§ **WRITTEN EXERCISE**: Convert the listing below into a JSON list of strings, one string for each line, omitting any blank lines.

____ DATA SUPPLIED

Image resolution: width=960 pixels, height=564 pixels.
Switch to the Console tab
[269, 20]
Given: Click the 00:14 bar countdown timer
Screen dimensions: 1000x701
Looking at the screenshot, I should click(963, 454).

________

§ **RESULT OF THE EXERCISE**:
[
  "Image resolution: width=960 pixels, height=564 pixels.",
  "Switch to the Console tab",
  "[269, 20]",
  "Given: Click the 00:14 bar countdown timer",
  "Screen dimensions: 1000x701",
  "Looking at the screenshot, I should click(963, 454)."
]